SPF works for me and for about 20.000 registered domains that publish SPF records at the moment (http://spf.pobox.com/adoption.html). Yes, checking SPF records on inbound e-mail breaks forwarding, but there are ways around this. Remailing instead of forwarding is one of them. If your hosting provider doesn't support this, go to one that does or exclude their mailservers from SPF checks.
There is a whole lot of difference between publishing a SPF record and checking for SPF on inbound mail. Publishing a SPF record doesn't necessarily break things. You should either have all your domain users use your servers for outbound mail (SASL can be used for that) or be lenient in the fallback (publish ?all or ~all as last parameter).

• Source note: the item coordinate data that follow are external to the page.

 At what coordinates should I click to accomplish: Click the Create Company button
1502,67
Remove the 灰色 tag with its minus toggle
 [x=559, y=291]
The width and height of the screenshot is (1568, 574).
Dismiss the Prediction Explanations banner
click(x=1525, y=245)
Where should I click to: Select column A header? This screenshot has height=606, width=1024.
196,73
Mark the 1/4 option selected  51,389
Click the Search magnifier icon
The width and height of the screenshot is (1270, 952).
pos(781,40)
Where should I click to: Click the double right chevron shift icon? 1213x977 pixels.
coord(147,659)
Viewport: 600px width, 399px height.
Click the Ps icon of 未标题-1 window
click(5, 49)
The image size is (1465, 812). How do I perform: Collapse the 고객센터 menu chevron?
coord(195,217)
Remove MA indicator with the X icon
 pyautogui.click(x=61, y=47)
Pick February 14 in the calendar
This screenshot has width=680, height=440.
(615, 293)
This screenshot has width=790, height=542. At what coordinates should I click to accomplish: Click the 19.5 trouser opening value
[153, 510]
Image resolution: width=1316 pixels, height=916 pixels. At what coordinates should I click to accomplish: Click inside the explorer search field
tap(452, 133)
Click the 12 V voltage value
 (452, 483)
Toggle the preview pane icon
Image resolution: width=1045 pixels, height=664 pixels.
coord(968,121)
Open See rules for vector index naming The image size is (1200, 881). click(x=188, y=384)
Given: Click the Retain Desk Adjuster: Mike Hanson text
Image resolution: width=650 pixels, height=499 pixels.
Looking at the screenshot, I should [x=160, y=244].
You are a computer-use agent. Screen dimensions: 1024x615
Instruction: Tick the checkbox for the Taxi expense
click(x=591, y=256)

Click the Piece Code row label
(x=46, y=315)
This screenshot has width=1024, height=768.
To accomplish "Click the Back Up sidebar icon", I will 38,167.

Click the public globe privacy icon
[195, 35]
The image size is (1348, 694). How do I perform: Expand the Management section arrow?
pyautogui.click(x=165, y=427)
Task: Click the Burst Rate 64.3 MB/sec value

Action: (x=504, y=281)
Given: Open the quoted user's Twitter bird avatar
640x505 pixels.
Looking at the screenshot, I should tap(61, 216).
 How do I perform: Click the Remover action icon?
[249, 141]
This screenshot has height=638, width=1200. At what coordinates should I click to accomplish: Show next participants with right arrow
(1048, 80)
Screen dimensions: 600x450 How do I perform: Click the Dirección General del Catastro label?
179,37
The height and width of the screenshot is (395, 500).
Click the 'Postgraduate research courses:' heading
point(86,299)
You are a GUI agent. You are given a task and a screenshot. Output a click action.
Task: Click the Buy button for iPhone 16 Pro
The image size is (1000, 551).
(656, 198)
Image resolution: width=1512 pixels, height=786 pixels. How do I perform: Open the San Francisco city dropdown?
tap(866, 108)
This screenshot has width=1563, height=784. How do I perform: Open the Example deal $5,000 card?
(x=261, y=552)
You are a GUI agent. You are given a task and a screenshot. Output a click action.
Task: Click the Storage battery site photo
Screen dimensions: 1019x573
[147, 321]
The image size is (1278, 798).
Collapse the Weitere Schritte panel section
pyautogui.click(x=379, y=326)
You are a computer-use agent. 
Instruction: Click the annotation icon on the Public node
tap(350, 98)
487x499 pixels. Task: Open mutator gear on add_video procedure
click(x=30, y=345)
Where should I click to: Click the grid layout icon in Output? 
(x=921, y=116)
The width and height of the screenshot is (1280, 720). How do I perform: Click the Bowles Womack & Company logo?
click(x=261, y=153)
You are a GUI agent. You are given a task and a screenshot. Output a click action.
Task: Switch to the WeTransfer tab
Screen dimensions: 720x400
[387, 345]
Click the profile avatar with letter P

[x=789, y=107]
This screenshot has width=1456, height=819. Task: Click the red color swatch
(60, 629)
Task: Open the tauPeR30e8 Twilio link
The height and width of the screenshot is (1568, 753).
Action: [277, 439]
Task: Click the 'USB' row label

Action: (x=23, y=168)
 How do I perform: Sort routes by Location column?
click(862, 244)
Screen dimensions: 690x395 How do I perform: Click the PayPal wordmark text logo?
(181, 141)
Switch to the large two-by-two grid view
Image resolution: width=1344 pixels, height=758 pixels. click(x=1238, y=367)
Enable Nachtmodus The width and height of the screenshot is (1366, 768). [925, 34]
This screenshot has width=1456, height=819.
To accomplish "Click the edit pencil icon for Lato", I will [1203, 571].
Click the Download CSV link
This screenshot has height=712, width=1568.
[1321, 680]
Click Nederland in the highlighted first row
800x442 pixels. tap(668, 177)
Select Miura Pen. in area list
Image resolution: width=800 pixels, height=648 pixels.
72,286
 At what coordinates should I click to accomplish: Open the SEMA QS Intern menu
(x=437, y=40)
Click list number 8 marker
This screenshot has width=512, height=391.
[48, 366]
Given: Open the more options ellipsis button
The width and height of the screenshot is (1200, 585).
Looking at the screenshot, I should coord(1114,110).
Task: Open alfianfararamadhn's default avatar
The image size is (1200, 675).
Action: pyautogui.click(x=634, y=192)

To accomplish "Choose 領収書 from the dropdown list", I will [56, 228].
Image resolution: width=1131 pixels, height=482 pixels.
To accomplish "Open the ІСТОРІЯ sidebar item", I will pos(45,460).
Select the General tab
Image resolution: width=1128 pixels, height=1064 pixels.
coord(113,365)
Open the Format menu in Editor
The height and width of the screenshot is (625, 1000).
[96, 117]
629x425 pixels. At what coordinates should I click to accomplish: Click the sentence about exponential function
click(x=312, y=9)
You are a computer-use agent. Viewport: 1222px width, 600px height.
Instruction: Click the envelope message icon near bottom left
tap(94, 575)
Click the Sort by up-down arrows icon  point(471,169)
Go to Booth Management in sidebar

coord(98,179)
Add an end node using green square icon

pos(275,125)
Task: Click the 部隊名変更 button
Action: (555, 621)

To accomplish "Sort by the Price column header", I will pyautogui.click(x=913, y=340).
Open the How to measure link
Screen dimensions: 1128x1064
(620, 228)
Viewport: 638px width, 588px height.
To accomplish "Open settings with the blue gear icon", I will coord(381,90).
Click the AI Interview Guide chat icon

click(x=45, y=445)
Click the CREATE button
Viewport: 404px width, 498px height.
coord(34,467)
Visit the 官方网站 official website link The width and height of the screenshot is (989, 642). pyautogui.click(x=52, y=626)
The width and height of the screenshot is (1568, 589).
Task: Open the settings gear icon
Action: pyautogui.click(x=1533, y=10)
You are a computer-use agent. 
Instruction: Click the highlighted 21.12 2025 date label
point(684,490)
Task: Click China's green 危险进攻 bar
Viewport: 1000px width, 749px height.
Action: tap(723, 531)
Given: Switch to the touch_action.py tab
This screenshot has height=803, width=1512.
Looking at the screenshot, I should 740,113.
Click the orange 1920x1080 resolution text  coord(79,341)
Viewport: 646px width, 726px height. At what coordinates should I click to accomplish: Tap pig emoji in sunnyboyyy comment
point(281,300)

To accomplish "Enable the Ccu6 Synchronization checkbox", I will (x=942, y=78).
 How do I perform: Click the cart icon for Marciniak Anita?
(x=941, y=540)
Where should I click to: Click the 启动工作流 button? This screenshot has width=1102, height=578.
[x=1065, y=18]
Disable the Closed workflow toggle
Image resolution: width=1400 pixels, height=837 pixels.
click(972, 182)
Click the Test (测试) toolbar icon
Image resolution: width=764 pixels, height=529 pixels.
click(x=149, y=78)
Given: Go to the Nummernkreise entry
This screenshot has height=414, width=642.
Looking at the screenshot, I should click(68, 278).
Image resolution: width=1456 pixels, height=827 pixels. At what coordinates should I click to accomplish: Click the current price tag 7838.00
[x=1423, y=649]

This is patently wrong. I set up my servers to publish SPF, but not check it for incoming mail. My customers attempted to e-mail people who used domain hosting sites that did not specifically modify their software for SPF. My customer's e-mail did not reach their recipients. The whole problem is that the breakage is not at the publishing domain nor the recipient, but at the middle man. The "ways around" all involve convincing the middle man to change their software. As the originating ISP of the e-mail, there is nothing I can do. I'd like to see you try to explain this problem to someone who can barely operate Outlook Express. You know what happens? I get blamed. The recipient says "I can get e-mail from other people!" (because most domains don't publish SPF), the middle man says "It's not my responsibility" (Try explaining the whole SPF thing to a hosting company on a different continent), and my customer blames me.